Authority is scare on the subject, and we are driven to basic materials. The legislative history indicates that the attorneys' fees portion of section 222(b)(2) was, like its "clear and patent violation" jurisdictional standard discussed above, designed to discourage harassing lawsuits and to permit recovery of fees "where the action brought is not warranted by the facts and circumstances." Obviously the inclusion of this statutory language by Congress was meant to supplement the existing equitable, non-statutory power of a federal court to award such fees against a party guilty of oppressive conduct or bad faith. Reading the statute and the legislative history in context, we concluded that where a plaintiff, such as Aaacon, brings a suit which is found to lack a section 222(b)(2) jurisdictional basis ("clear and patent violation"), an award of attorneys' fees to the successful defendant should follow in the absence of unusual countervailing equitable considerations not present here. This interpretation seems to us the one most consistent with the statutory language and its legislative history, and we need decide no more to dispose of the question whether fees were properly awarded in this case.
S.Rep. No. 1588, 87th Cong., 2d Sess. 6 (1962).
See 10 C. Wright A. Miller, Federal Practice Procedure: Civil § 2675 at 192 (1973).

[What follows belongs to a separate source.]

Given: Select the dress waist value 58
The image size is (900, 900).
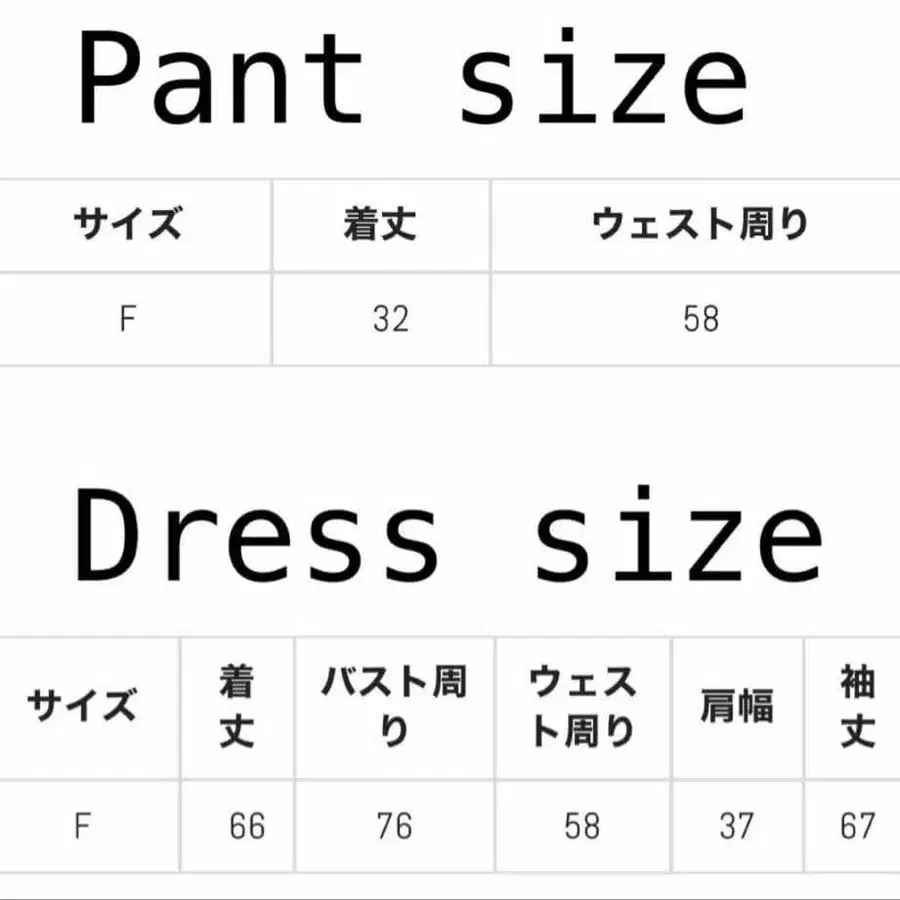Looking at the screenshot, I should [582, 827].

But while we cannot say the trial court abused its discretion in awarding attorneys' fees to Medlin's counsel, we cannot countenance the procedure followed in the course of making that award. In its order granting summary judgment, the trial judge stated that "defendants shall furnish the court with affidavits and a proposed order of final judgment with an appropriate space left blank for the awarding of attorneys' fees." This was as much notice as Aaacon received on the matter. The record shows that the affidavits requested by the court were filed on the same day that the court entered its judgment. No copies of the affidavits were forwarded to Aaacon's lawyers, and no hearing was conducted on the reasonableness of the requested amounts. Although we do not wish to shackle trial courts with any ironclad procedural rules that must always be followed whenever attorneys' fees are granted, we do believe that the court below failed to accord Aaacon even the most rudimentary requirements of notice and opportunity to dispute the matter in any way. For that reason, we vacate the fee award and remand for a redetermination of the question.

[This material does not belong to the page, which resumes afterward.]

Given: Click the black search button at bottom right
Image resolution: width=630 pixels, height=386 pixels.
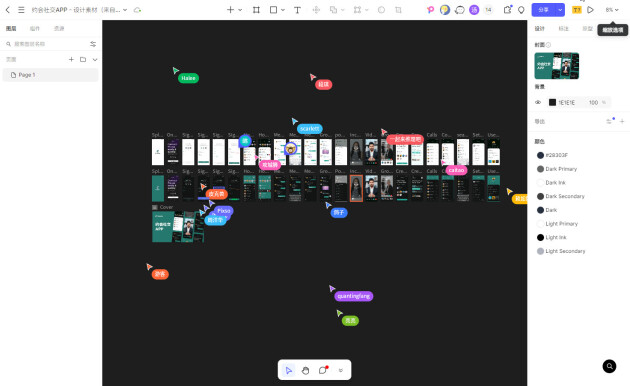Looking at the screenshot, I should (x=609, y=366).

We find wholly unmeritorious Aaacon's similar claim that it was not given a fair opportunity to respond to Medlin's motion for summary judgment. Although Aaacon was apparently experiencing difficulty with local counsel when the motion was filed, the case had been on the docket for over ten months, and the trial date was only a month away. The trial court granted Aaacon one extension of time on the motion; it did not abuse its discretion in refusing to grant a second.
AFFIRMED IN PART, VACATED AND REMANDED IN PART.